Other than Franca, there are a few people who know me very well to whom I look for friendship and support in handling the routine face-off between family, work, and pleasure, and of which of course in our house, diabetes plays a significant part in all three. Their opinions, advice and experiences help shape my own philosophies and behavior. So when not long ago one of these friends, a person of very strong faith and commitment, appeared surprised by my use of the yin yang symbol to represent Without Envy on the web, I responded candidly, but with some nonchalance: It represents balance, I said simply and then went on in some disjointed, ineffective manner trying to connect this image of well-being to my concept of spirituality. After all, overcoming hardship has always been a process of moderation and mind-over-matter for both Franca and me, regardless of the circumstance. Why shouldn’t it be the same for diabetes? With the right focus, discipline and prioritization we could do for Lia’s diabetes what we had done with every other conflict that had entered our lives: we’d manage.
But days after my friend’s comment I decided to take a bit more time to consider the question again. What exactly was it about this icon of circling light and dark that I felt it could represent something as momentously crucial as raising a daughter with type 1 diabetes to live life to the fullest? Wasn’t the very concept of yin and yang — two equally dependent opposing forces, each giving rise to the other — in stark contrast to what we most wanted for our child, a life free of this damned chronic illness?

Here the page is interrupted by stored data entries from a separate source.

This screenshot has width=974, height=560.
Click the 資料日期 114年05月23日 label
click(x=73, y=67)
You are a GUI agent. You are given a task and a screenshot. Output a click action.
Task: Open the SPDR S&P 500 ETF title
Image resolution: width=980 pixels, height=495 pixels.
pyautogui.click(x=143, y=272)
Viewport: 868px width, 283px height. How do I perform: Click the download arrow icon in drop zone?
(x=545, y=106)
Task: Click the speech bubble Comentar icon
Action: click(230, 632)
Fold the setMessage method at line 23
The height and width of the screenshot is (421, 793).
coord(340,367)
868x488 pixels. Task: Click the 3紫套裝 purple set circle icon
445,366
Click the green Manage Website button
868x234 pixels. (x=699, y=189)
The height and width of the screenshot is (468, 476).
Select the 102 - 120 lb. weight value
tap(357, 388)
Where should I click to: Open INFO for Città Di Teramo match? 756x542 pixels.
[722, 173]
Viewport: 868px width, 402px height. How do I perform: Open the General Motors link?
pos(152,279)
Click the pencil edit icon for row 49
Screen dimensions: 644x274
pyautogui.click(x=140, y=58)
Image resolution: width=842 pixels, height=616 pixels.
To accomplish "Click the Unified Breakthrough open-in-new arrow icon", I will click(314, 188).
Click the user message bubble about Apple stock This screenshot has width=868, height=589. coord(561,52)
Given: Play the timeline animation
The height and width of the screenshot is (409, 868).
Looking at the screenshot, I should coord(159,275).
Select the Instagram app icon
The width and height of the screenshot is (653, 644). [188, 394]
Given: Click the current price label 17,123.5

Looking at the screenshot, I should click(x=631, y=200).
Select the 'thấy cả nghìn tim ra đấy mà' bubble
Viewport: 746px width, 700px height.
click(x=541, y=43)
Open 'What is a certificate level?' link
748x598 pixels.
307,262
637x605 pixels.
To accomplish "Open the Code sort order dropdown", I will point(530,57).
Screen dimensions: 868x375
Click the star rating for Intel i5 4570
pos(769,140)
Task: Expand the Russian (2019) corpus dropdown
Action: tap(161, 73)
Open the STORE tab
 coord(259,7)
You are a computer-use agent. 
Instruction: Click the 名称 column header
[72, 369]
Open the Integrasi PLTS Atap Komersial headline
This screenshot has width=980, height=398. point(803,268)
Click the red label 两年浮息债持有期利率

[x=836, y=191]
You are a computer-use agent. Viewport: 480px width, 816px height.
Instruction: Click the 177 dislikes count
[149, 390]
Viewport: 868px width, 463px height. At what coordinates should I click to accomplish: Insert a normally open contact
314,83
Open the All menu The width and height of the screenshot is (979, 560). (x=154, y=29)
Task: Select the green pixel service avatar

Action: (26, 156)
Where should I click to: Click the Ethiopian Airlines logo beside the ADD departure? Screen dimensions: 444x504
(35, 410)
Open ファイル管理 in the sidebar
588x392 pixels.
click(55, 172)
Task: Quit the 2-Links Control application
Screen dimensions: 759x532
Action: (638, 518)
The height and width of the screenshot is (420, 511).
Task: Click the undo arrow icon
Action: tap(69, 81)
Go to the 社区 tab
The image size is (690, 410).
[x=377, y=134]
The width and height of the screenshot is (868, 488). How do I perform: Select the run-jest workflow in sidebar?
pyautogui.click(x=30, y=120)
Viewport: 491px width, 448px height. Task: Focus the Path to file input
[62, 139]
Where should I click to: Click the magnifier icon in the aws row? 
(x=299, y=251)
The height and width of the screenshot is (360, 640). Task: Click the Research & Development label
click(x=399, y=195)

On top of that, I had spent less than an hour, at most, on the internet searching for an appropriate image in response to what had, in an instant, changed our lives forever. Granted in the weeks leading up to Lia’s diagnosis, the Tao philosophy of kindness, moderation, and humility had been a focus in my reading, so it had clearly been on my mind for some while. But where was the balance and natural order of opposition and equality in a life made more difficult because of a non-functioning pancreas? Where does the sunset end and the sunrise begin? How does the seed reach its greatest potential?
The answer: I don’t know.
I honestly don’t, which I suppose is the challenge. Living with reality. Creating a path of sorts through the universe, finding balance where you’re able and learning to embrace the whole and not the parts of who you are.
Lia has diabetes. That is a fact. Also a fact is her wonderfully ordinary life. This journal is where I write about how we manage the two of those things together. There are days where the words and our lives unfold easily, without tears, without envy, without too much of any one effort. Then there are days when they don’t, when it seems only darkness prevails. For comfort we look to one another, or find it in community and from friends such as the one I mentioned above. For hope we turn to science. Both make the journey we’re on feel like we’re not so alone. Yin yang is there for those times we feel like we are.